South Dakota typically sees colder, drier winter, and the current LaNina pattern isn’t providing any direction on what to expect moving into spring, she said.

“If we get one or two dry storms, that skews us above normal,” she said. “Wintertime precipitation is very difficult to predict.”

The seven-day outlook doesn’t call for any precipitation or for very light amounts, Edwards said. “It’s very quiet. We’re moving into a drier pattern next week,” she said.

The NOAA weather outlook calls for the current Arctic blast to continue through Monday, then transitioning to warmer weather during the 8- to 14-day period.

“For January overall, we’re still looking at below-average temperatures, with the first week on the much strongly cold side,” she said.

Looking ahead, March should produce a heavy LaNina influence, with South Dakota falling in the middle for both precipitation and temperature.

“We’re in the no man’s land in the middle,” she said.

2021 proved to be a tale of two weather patterns, Edwards said.

June featured a number of days surpassing the 100-degree mark, making it the 12th hottest June in about 120 years or record keeping, she said. The heat compounded the continuing drought, she added.

“It was dry, but the heat made it worse,” she said.

The heat continued into fall, with southeast South Dakota recording its eighth warmest October-December time frame, Edwards said. The period was the 16th driest statewide for that three-month period and delayed the snow season.

While 2021 ranked among the bottom one-third in the state’s history of climate data, neighboring Nebraska and Iowa also saw dry conditions, Edwards said.

While heat remained, the precipitation pattern showed a dramatic change during the final months of 2021, Edwards said. Starting in September, the Rushmore State experienced a very wet year, with the southeast corner recording its 29th wettest period.

“We had a big flip at the end of the year,” she explained. “The good news is that it was optimal. It was a really good time for replenishing the soil moisture.”

The late-year precipitation also brought up levels for the James, Vermillion and Big Sioux rivers in the southeast region, she said. Those rivers are near normal but still have room to take in snow or other precipitation.

In addition, the southeast region has reached nearly normal soil moisture, another good sign heading into spring field work, Edwards said. With the moisture from late 2021, the southeast now ranks in the middle one-third in terms of a historical comparison.

Edwards provided an overview of the U.S. Drought Monitor during the last 13 weeks. “Most of southeast South Dakota has improved one or two (drought) categories during the last 13 weeks,” she said.

The warmer weather of 2021 created an impact on the frost and freeze dates, Edwards said.
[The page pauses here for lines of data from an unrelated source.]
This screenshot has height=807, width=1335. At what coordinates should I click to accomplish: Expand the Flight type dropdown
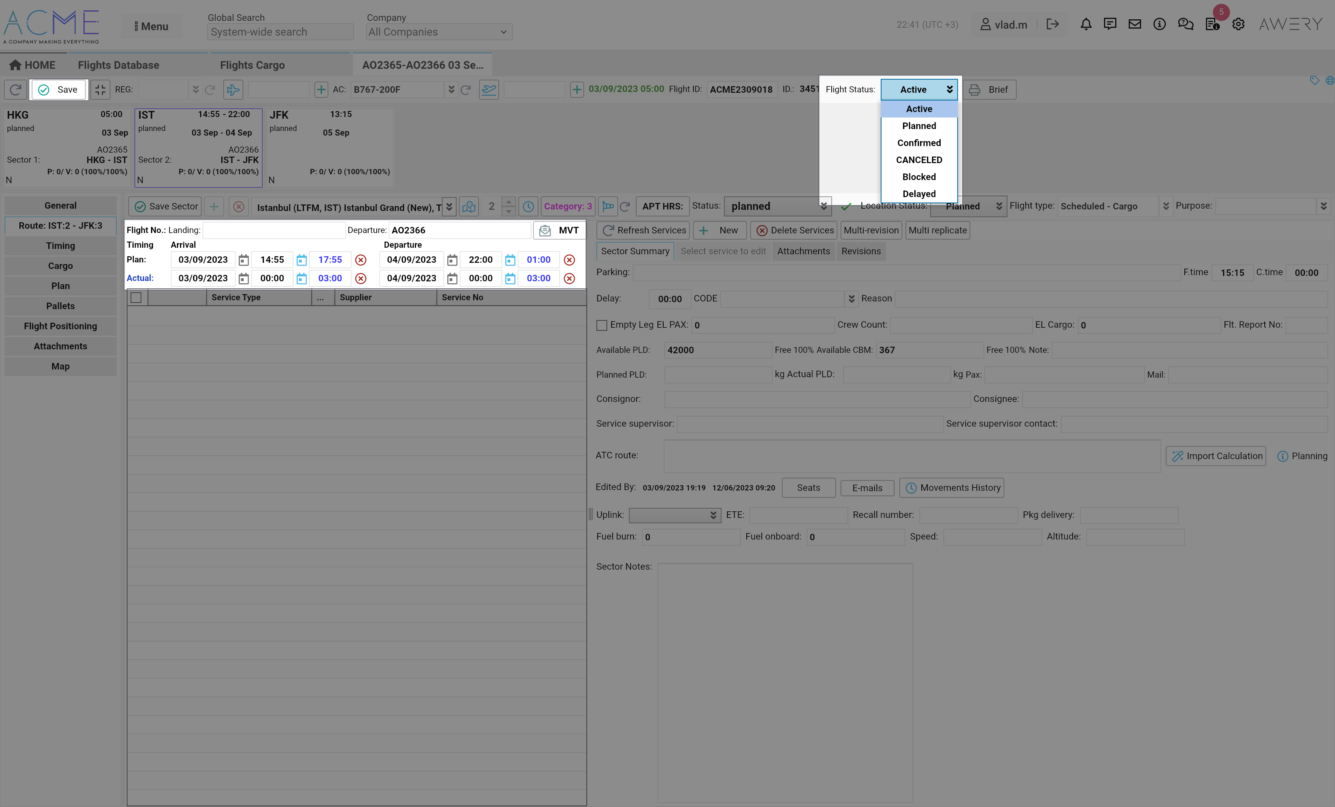(1165, 206)
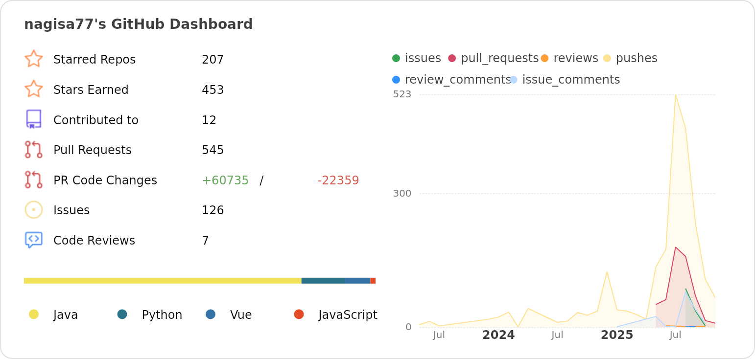Viewport: 755px width, 359px height.
Task: Click the dashboard title heading
Action: (x=138, y=24)
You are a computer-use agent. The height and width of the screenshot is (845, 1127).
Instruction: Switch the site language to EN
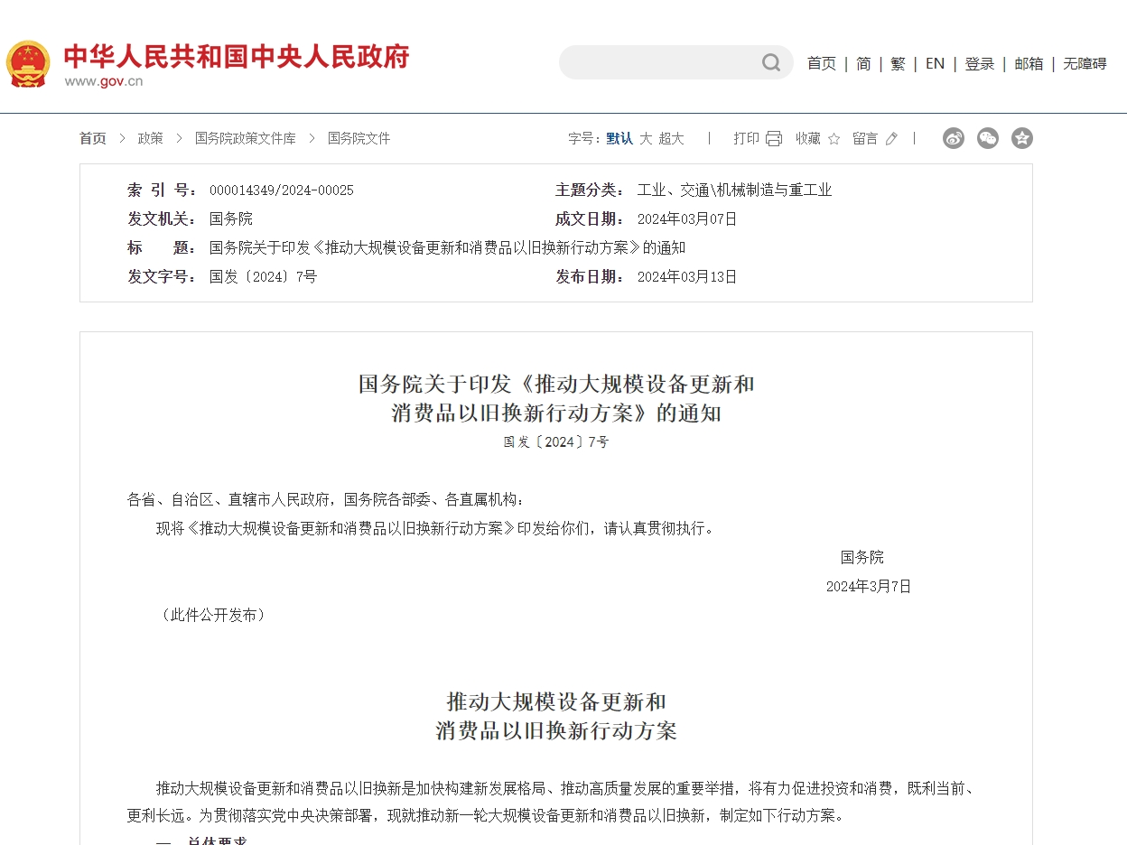pos(935,63)
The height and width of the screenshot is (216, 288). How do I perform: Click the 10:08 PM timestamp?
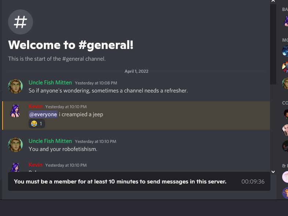point(96,83)
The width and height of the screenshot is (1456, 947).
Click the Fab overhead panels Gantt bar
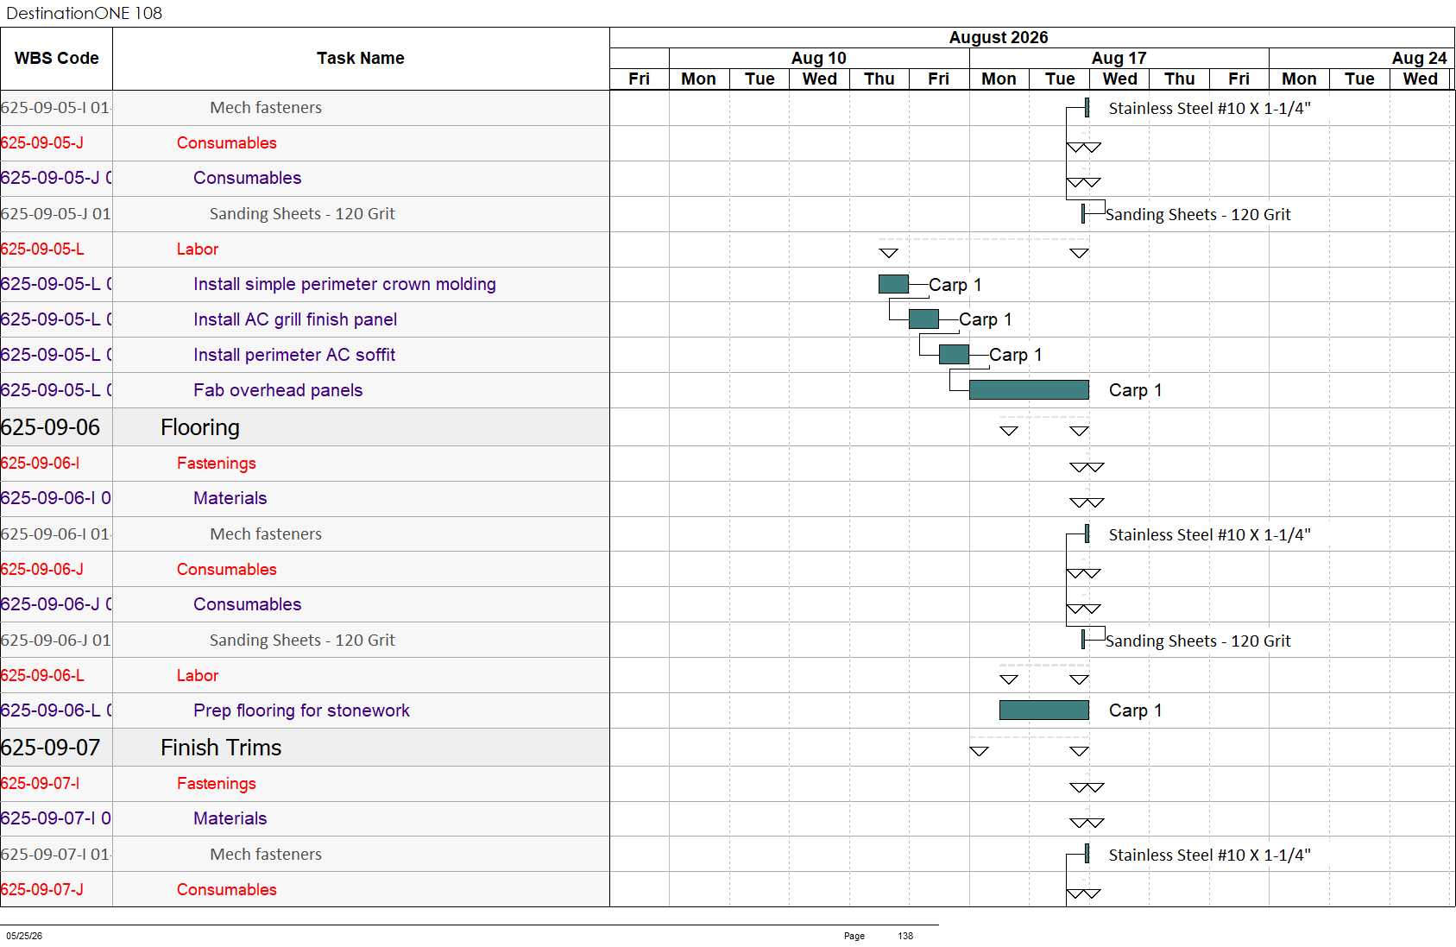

In South Dakota, the first 32-degree frost usually occurs around mid-October, while the southeast corner, including Yankton and Vermillion, usually sees its first frost during late October. The first hard freeze of 28 degrees usually occurs in late October or early November.

However, the first frost and freeze occurred late in a number of locations, including the southeast corner, during 2021, Edwards said.

“They came two to three weeks later than average, which fits the long-term trend toward a warmer and wetter fall season,” she added. “We are seeing a warmer growing season and a wetter spring and fall. This past year, we saw a late frost and very wet conditions.”

Looking ahead, the Missouri River basin looks able to handle any additional storage demands for its six mainstem dams and reservoirs, Edwards said.

The current storage stands at 48.1 million acre-feet (MAF), she said. For comparison, 2012 was very similar to 2021 for system storage, she added.

“We’re starting out similar to 2013, as far as the Missouri River’s total system storage,” she noted.

In conclusion, Edwards said the southeast region stands in a much better situation for precipitation.

“The fall season brought drought recovery for much of South Dakota, which set us up well for spring,” she said. “We may see some lingering dryness, but we’re not too worried about South Dakota.”